Jupyter Notebook Setup for Research and Production

Over time, I've accumulated over 100 Jupyter notebooks containing various research, strategies, reports, and other trading-related things. Versioning Jupyter notebooks can be a bit of a pain, and there are packages that help with that. Of those, I've tried jupytext but never stuck with it. To prevent a disaster in case of a disk failure, I've set up twice-daily off-box backups of the notebooks folder on the server.

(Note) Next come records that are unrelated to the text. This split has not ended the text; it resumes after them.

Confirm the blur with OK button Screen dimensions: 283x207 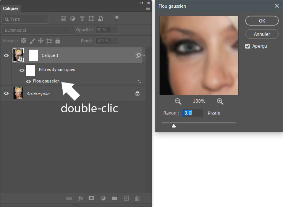coord(262,21)
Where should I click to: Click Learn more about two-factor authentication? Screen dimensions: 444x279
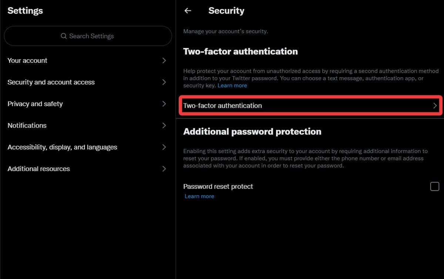(x=232, y=85)
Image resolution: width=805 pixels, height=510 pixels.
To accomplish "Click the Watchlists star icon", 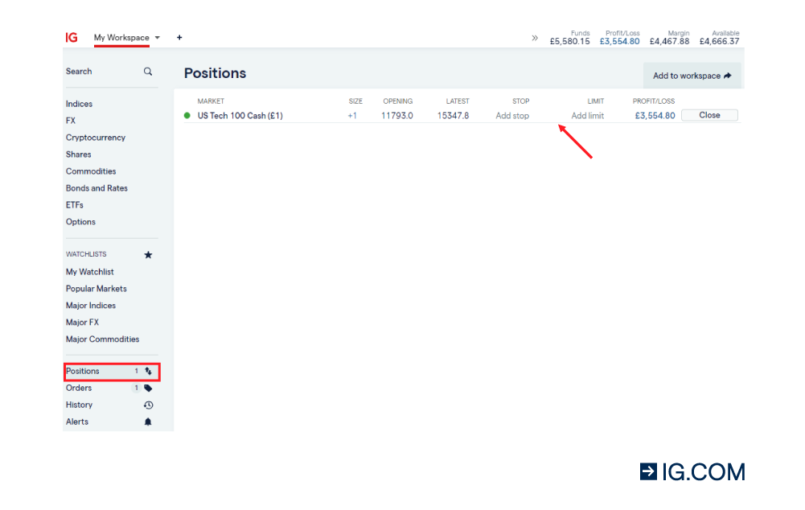I will (x=148, y=254).
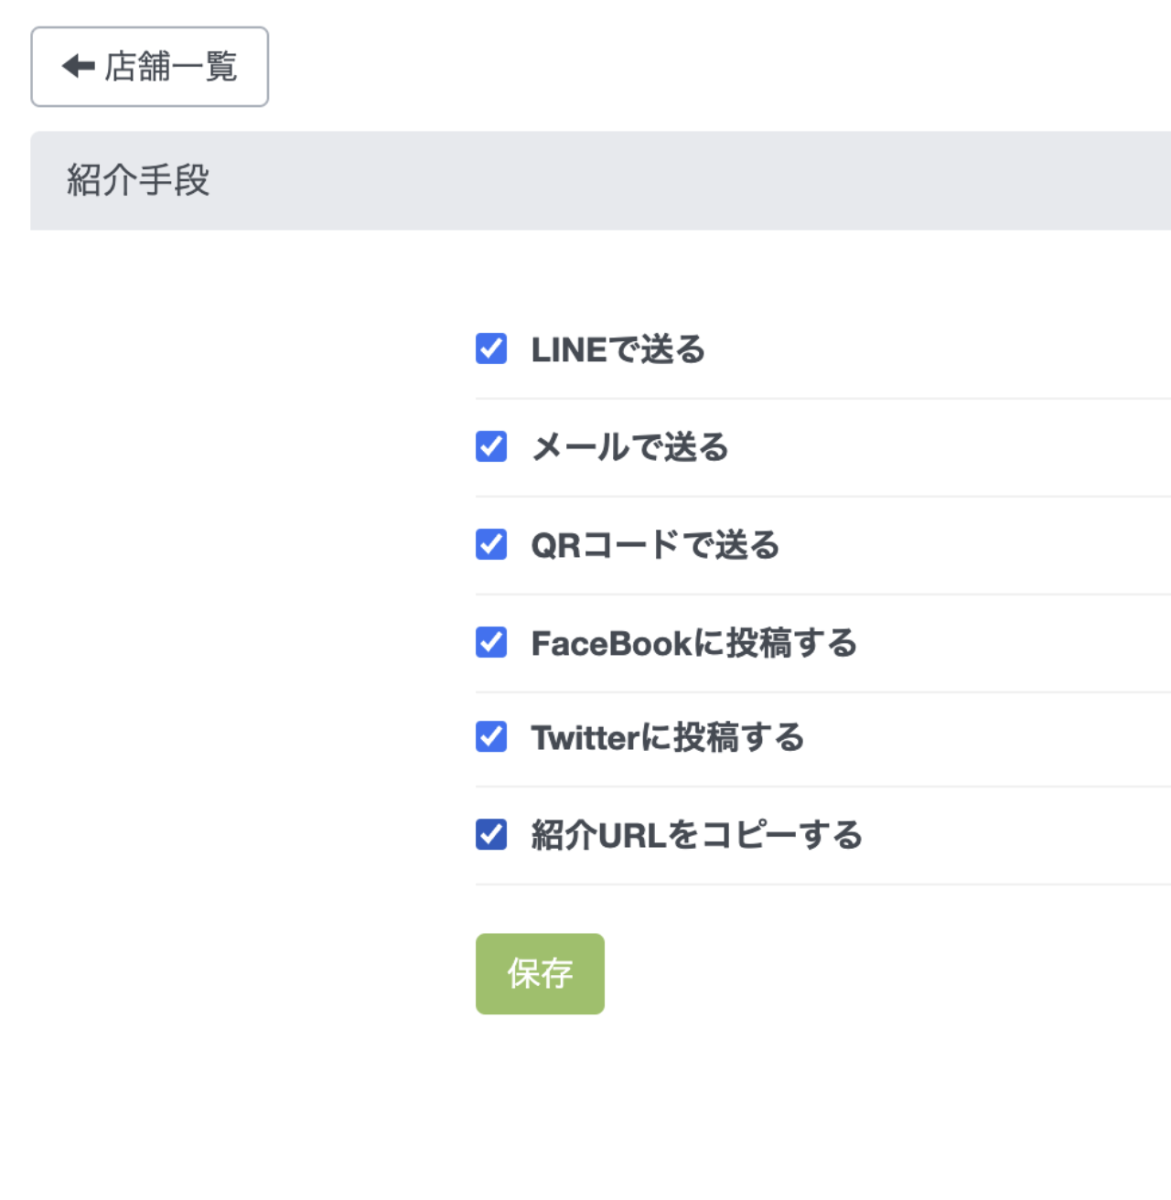Uncheck the LINEで送る checkbox

491,348
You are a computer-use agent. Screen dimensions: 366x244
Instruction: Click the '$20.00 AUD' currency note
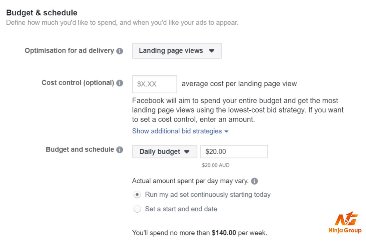tap(216, 165)
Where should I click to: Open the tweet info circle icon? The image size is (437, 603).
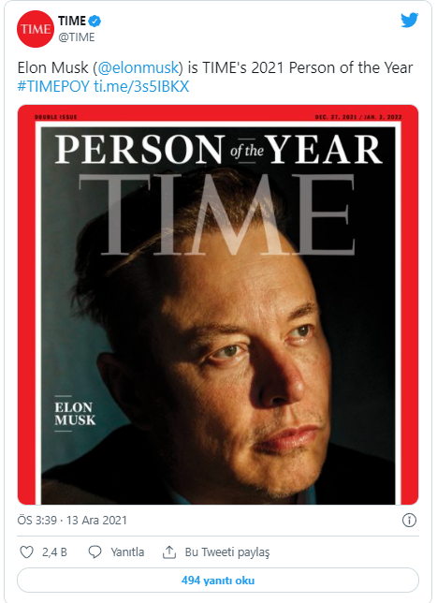(x=409, y=521)
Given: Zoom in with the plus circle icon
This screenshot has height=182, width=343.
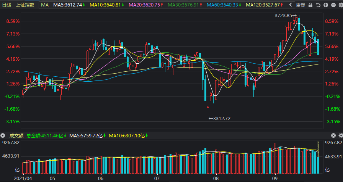Looking at the screenshot, I should [326, 5].
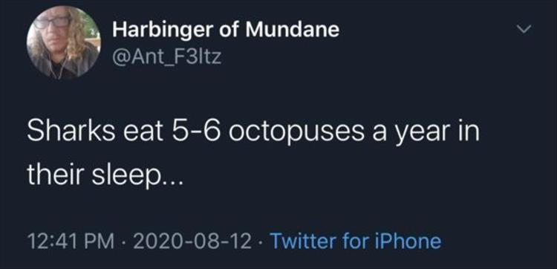Select the word 'iPhone' in the source label
Viewport: 557px width, 269px height.
[x=408, y=241]
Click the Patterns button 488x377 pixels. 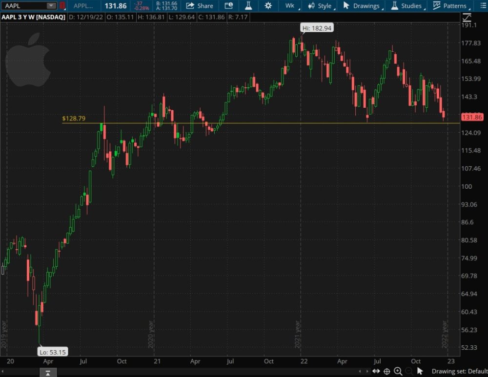tap(449, 6)

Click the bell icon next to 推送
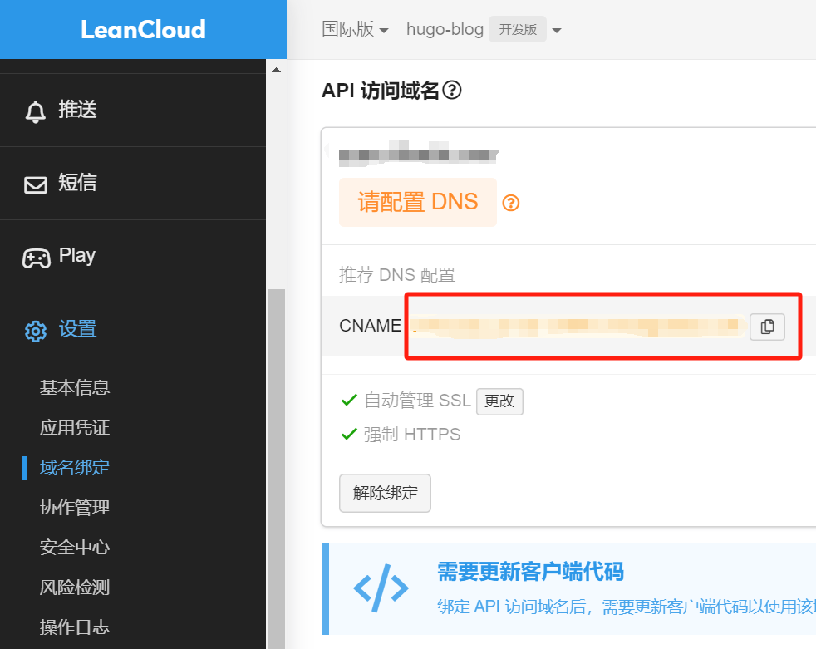click(x=35, y=111)
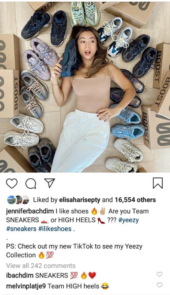Open the #yeezy hashtag
Image resolution: width=170 pixels, height=295 pixels.
[129, 220]
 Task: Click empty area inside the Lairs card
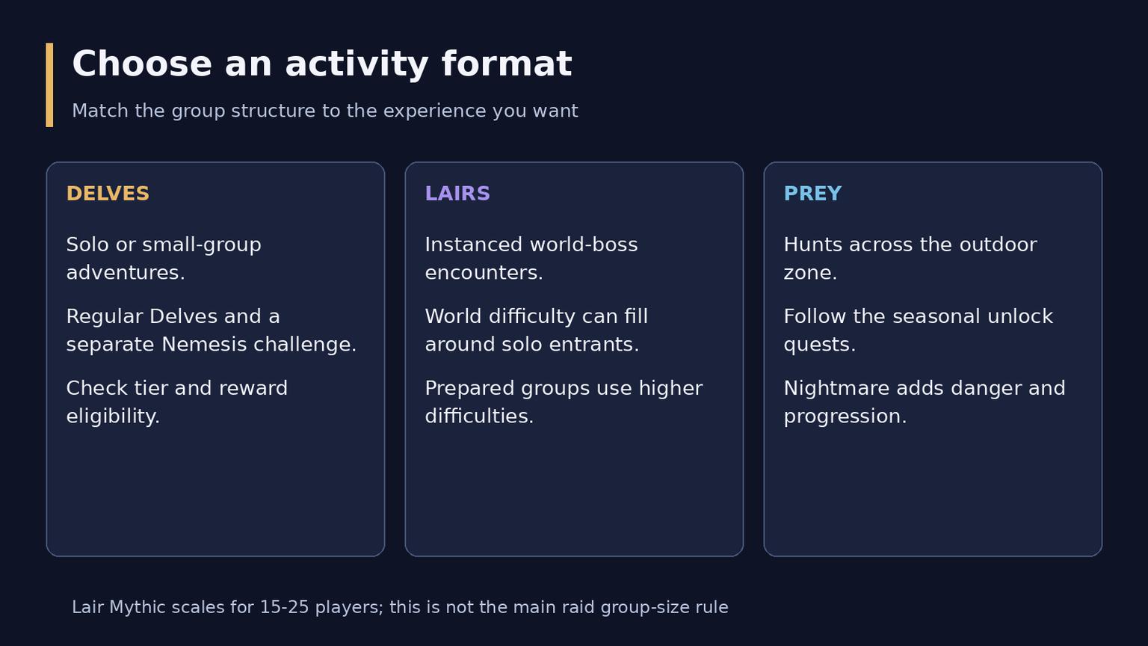(574, 493)
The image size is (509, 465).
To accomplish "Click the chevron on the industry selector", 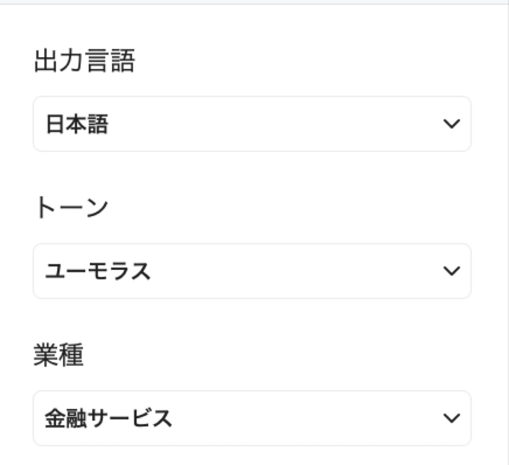I will click(451, 418).
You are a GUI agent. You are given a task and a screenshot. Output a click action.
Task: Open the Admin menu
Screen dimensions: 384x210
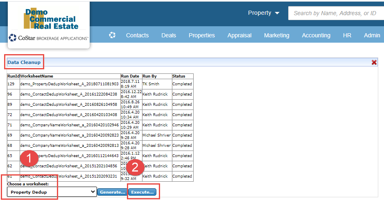point(372,35)
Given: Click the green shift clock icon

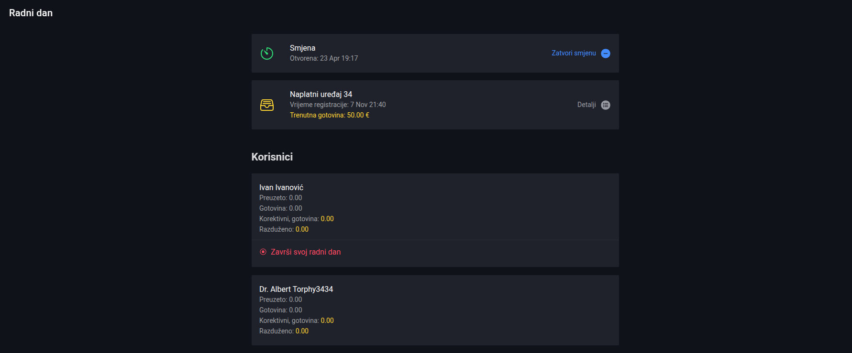Looking at the screenshot, I should tap(267, 53).
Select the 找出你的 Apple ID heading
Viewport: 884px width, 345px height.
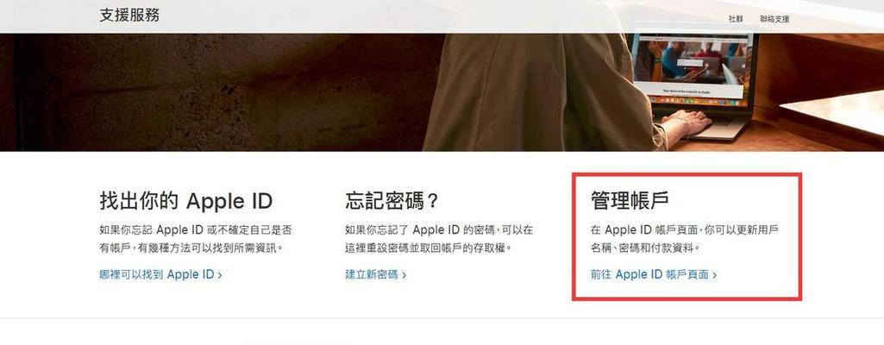pyautogui.click(x=186, y=200)
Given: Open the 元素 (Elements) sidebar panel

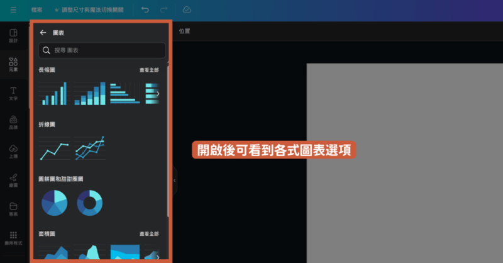Looking at the screenshot, I should (13, 64).
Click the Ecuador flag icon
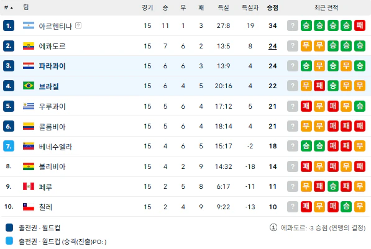This screenshot has width=371, height=249. [29, 46]
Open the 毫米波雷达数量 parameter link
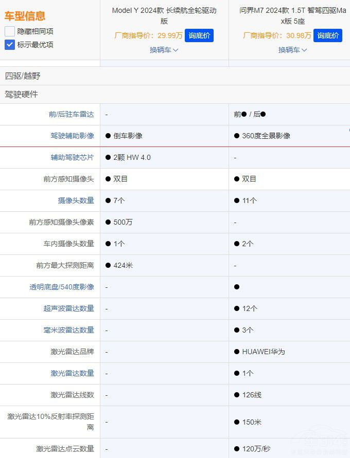The height and width of the screenshot is (458, 350). (x=68, y=330)
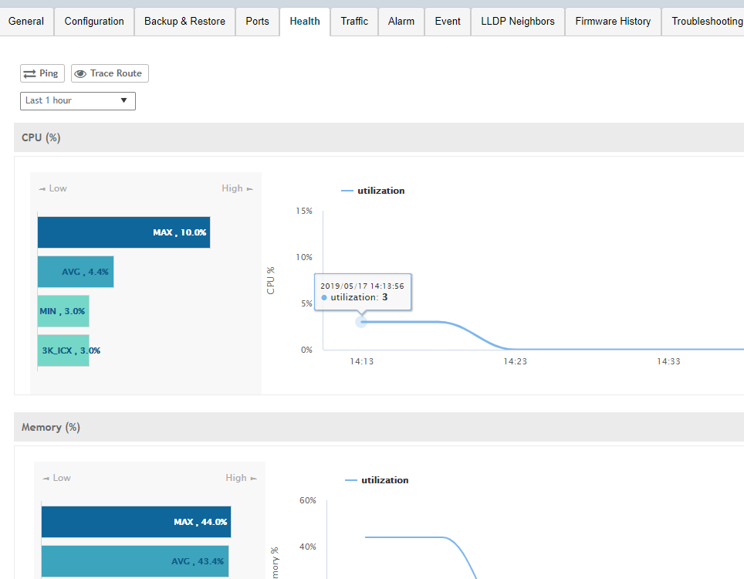Click the CPU chart data point at 14:13
Image resolution: width=744 pixels, height=579 pixels.
(361, 321)

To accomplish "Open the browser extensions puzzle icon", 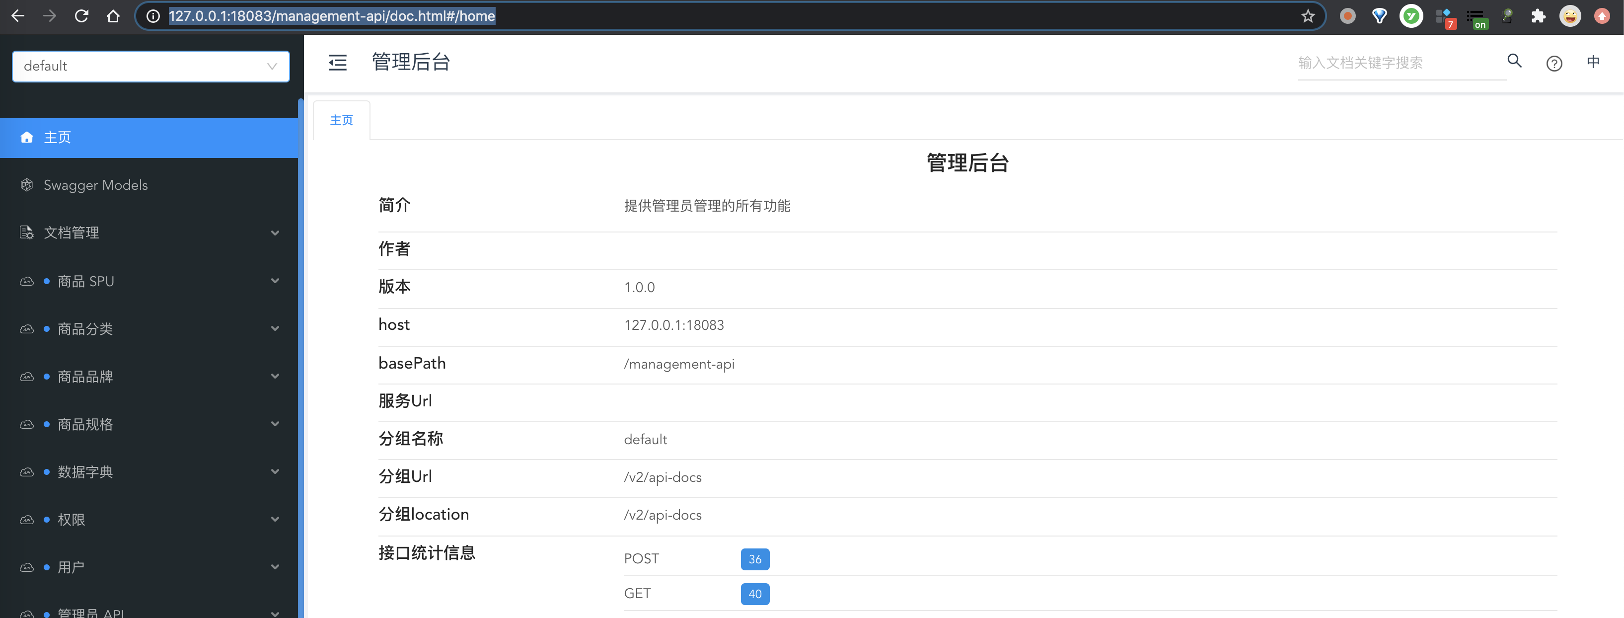I will tap(1538, 16).
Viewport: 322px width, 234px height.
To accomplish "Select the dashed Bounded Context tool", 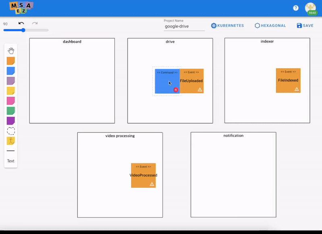I will click(x=11, y=131).
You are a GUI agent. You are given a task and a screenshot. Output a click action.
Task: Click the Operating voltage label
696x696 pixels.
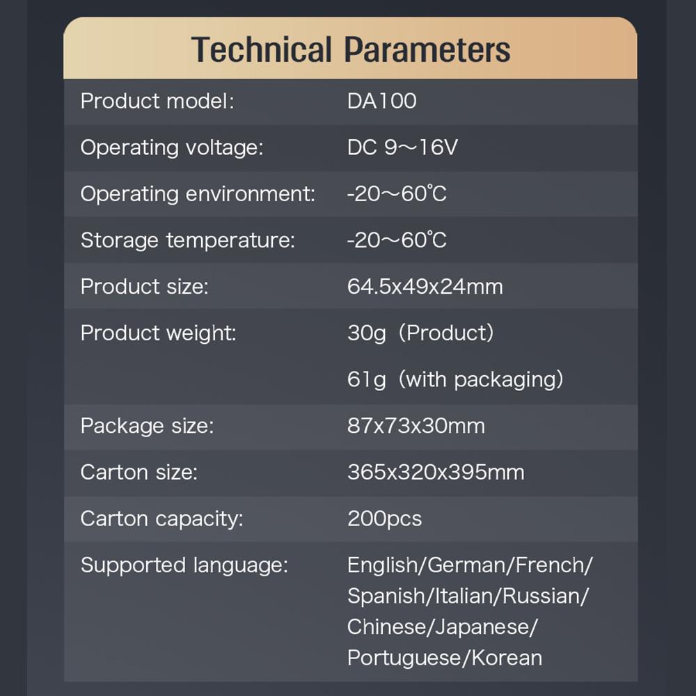[x=172, y=148]
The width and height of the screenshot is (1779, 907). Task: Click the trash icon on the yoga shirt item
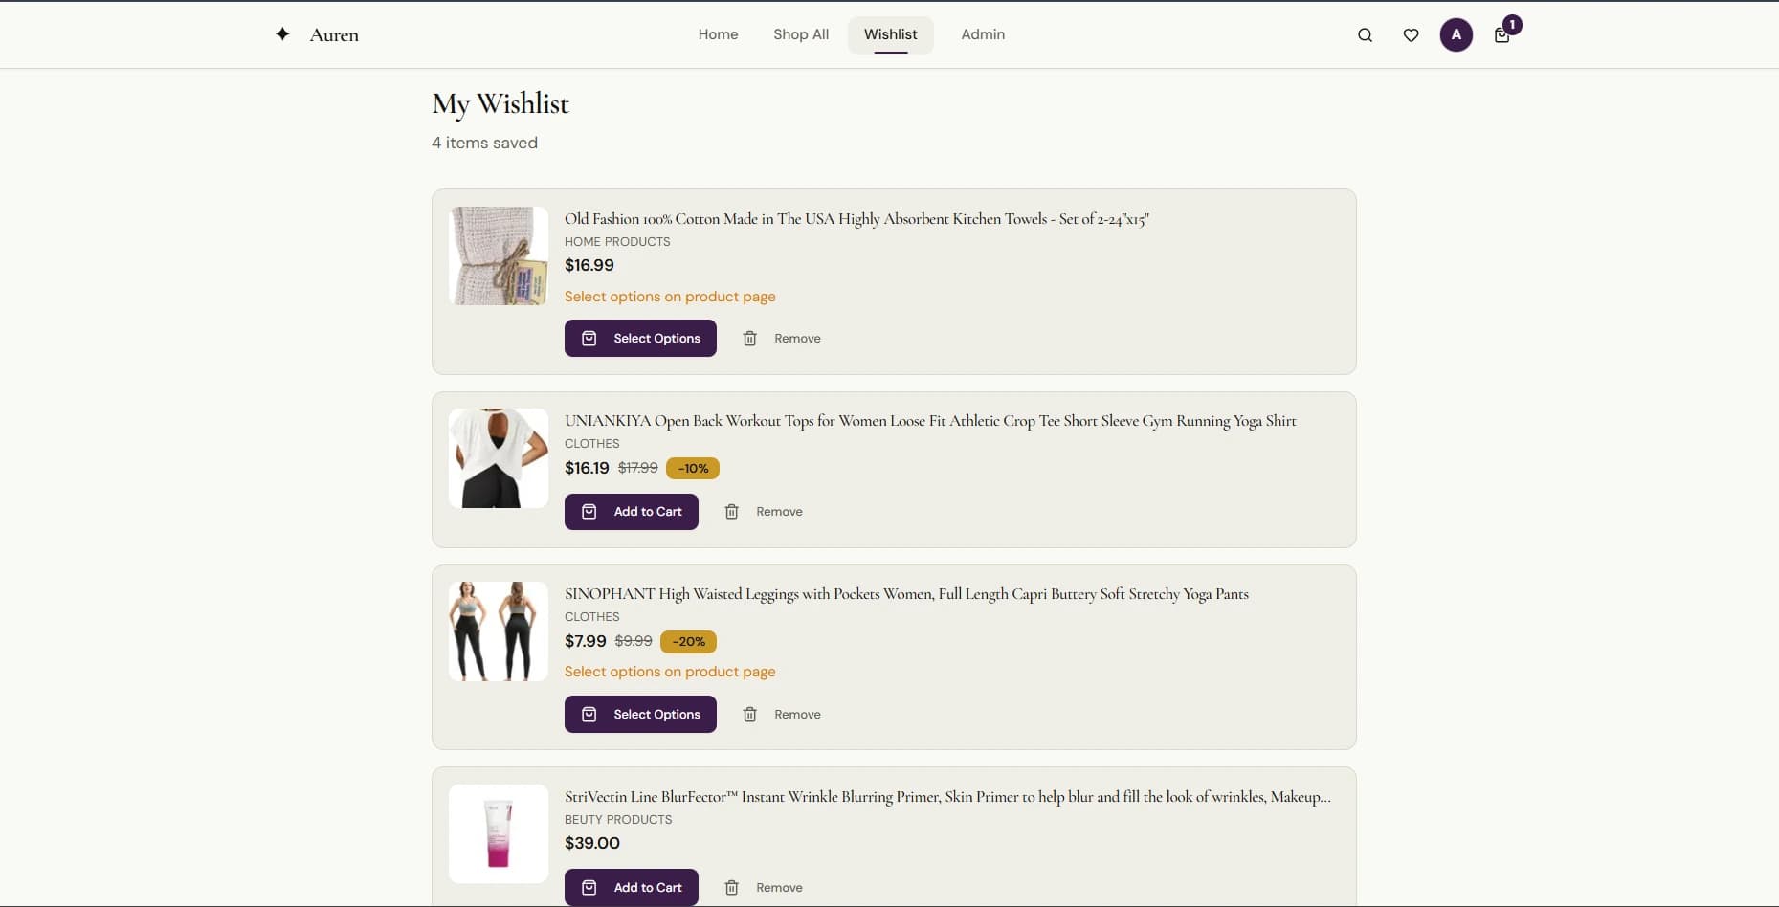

I wanted to improve on that setup and, while I’m at it, solve a few other issues:

Editor

Python snippet in VS Code interactive mode

Python snippet in VS Code interactive mode

I recently discovered VS Code Interactive mode for Python, and it checked off some of the boxes I had for a notebook/development solution. I decided to try it and liked it a lot. The main reason I liked it is that the notebook is valid Python code, not code intermingled with output in a JSON blob like .ipynb. The cell-focused development workflow is still present, though. There are also some nice features like outputs in a separate panel and a solid data explorer. So, even though I don't use VS Code as my main editor, I switched to it for notebook development.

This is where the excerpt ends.